- _ACTION ITEM_
Output only the lines below that start at the line containing "To (41, 38)" and end at the line containing "Molto Luce (585, 2508)", with both ends kept.

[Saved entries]
━━━━━━━━━━
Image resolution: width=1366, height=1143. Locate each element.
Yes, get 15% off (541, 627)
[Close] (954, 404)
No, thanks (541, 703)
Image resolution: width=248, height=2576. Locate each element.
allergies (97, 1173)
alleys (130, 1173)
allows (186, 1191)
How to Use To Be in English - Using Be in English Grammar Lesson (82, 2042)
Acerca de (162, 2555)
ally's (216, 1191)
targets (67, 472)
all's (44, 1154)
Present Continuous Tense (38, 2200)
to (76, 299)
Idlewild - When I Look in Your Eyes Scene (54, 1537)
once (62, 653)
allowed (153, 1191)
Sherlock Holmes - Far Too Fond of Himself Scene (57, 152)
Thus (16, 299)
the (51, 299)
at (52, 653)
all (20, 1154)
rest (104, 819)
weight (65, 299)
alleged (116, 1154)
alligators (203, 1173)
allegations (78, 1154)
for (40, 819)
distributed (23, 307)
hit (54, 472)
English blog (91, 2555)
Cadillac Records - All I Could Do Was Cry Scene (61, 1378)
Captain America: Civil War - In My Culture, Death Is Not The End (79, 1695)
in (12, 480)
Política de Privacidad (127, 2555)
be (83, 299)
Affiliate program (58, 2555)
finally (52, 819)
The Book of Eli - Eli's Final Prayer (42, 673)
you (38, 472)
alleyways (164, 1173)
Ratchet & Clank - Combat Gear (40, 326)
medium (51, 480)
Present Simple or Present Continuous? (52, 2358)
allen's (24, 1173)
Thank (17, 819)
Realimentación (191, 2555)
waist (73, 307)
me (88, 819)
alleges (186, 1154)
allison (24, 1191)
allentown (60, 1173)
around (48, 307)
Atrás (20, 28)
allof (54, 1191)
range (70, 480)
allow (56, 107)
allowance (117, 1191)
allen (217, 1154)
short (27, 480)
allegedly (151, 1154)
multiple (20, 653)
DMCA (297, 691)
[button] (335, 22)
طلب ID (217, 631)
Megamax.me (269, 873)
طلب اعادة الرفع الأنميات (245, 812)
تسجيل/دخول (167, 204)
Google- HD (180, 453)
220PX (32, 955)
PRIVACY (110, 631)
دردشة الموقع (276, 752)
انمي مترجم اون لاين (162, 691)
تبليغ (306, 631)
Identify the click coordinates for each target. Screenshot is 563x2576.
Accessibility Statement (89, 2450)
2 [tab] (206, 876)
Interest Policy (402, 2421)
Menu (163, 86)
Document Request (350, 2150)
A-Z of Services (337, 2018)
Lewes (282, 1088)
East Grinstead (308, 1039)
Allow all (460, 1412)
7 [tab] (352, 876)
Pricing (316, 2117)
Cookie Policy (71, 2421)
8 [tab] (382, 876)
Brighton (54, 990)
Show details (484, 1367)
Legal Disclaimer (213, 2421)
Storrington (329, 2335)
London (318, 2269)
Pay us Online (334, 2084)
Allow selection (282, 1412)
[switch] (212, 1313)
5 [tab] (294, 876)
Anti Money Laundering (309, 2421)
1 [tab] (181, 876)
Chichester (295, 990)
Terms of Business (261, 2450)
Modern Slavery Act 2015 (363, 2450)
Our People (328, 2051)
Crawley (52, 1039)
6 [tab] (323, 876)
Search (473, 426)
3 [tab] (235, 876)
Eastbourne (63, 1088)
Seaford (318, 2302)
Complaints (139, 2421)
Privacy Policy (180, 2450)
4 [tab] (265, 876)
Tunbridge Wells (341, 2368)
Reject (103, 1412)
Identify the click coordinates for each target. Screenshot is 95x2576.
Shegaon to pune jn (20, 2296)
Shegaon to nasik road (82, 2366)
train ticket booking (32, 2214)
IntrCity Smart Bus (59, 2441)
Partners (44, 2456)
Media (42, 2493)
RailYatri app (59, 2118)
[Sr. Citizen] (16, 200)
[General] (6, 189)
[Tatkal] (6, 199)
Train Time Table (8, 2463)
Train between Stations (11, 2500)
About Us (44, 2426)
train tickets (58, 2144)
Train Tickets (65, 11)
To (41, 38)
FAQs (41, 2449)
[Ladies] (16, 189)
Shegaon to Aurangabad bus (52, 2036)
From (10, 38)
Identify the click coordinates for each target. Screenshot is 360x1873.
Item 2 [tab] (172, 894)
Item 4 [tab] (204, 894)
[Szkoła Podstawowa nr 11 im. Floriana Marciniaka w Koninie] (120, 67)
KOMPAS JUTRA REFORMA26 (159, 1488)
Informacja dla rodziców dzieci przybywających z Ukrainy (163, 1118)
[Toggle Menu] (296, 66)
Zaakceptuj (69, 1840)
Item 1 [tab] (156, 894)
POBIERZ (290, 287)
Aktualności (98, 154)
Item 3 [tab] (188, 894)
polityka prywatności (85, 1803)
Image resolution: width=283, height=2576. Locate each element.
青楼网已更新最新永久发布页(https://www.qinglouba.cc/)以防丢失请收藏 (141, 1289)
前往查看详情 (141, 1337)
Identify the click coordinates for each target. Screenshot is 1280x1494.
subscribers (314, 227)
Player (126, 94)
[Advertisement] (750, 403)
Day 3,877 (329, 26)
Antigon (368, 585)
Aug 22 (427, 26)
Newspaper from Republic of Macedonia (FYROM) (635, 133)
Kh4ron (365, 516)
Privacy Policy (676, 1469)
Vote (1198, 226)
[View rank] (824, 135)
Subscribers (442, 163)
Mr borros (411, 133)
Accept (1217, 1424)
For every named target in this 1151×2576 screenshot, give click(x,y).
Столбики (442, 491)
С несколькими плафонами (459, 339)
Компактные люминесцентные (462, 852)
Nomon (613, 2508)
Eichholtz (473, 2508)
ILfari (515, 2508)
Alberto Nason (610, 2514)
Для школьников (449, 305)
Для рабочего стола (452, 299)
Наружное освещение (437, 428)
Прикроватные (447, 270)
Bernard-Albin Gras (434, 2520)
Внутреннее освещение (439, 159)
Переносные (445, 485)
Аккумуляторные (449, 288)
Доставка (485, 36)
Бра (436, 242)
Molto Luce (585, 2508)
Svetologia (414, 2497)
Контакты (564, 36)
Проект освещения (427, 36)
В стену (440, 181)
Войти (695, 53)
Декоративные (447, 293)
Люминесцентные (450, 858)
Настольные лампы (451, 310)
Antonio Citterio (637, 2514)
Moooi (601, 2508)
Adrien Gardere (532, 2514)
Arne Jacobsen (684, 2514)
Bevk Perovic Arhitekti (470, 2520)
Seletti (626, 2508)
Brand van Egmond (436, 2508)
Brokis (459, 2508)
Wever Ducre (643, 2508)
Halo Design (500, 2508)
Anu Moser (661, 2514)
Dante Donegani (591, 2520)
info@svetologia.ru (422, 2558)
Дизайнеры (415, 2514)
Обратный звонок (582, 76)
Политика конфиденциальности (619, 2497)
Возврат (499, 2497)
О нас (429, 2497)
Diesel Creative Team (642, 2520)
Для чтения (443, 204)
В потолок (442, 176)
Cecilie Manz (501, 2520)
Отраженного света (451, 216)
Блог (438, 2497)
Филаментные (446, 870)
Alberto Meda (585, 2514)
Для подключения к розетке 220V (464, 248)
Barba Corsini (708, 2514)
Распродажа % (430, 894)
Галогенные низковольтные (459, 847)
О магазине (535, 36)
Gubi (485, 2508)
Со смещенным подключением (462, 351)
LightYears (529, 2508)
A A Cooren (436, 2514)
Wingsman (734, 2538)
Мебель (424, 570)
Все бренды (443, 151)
━━━━━━━━━━
- _SOLUTION FOR THIS EXERCISE_
To (41, 38)
FAQs (41, 2449)
[Ladies] (16, 189)
Shegaon to Aurangabad bus (52, 2036)
From (10, 38)
Identify the click coordinates for each target. Screenshot is 360x1873.
Item 2 [tab] (172, 894)
Item 4 [tab] (204, 894)
[Szkoła Podstawowa nr 11 im. Floriana Marciniaka w Koninie] (120, 67)
KOMPAS JUTRA REFORMA26 (159, 1488)
Informacja dla rodziców dzieci przybywających z Ukrainy (163, 1118)
[Toggle Menu] (296, 66)
Zaakceptuj (69, 1840)
Item 1 [tab] (156, 894)
POBIERZ (290, 287)
Aktualności (98, 154)
Item 3 [tab] (188, 894)
polityka prywatności (85, 1803)
Image resolution: width=283, height=2576. Locate each element.
青楼网已更新最新永久发布页(https://www.qinglouba.cc/)以防丢失请收藏 (141, 1289)
前往查看详情 (141, 1337)
Identify the click coordinates for each target. Screenshot is 1280x1494.
subscribers (314, 227)
Player (126, 94)
[Advertisement] (750, 403)
Day 3,877 (329, 26)
Antigon (368, 585)
Aug 22 (427, 26)
Newspaper from Republic of Macedonia (FYROM) (635, 133)
Kh4ron (365, 516)
Privacy Policy (676, 1469)
Vote (1198, 226)
[View rank] (824, 135)
Subscribers (442, 163)
Mr borros (411, 133)
Accept (1217, 1424)
For every named target in this 1151×2576 screenshot, give click(x,y).
Столбики (442, 491)
С несколькими плафонами (459, 339)
Компактные люминесцентные (462, 852)
Nomon (613, 2508)
Eichholtz (473, 2508)
ILfari (515, 2508)
Alberto Nason (610, 2514)
Для школьников (449, 305)
Для рабочего стола (452, 299)
Наружное освещение (437, 428)
Прикроватные (447, 270)
Bernard-Albin Gras (434, 2520)
Внутреннее освещение (439, 159)
Переносные (445, 485)
Аккумуляторные (449, 288)
Доставка (485, 36)
Бра (436, 242)
Molto Luce (585, 2508)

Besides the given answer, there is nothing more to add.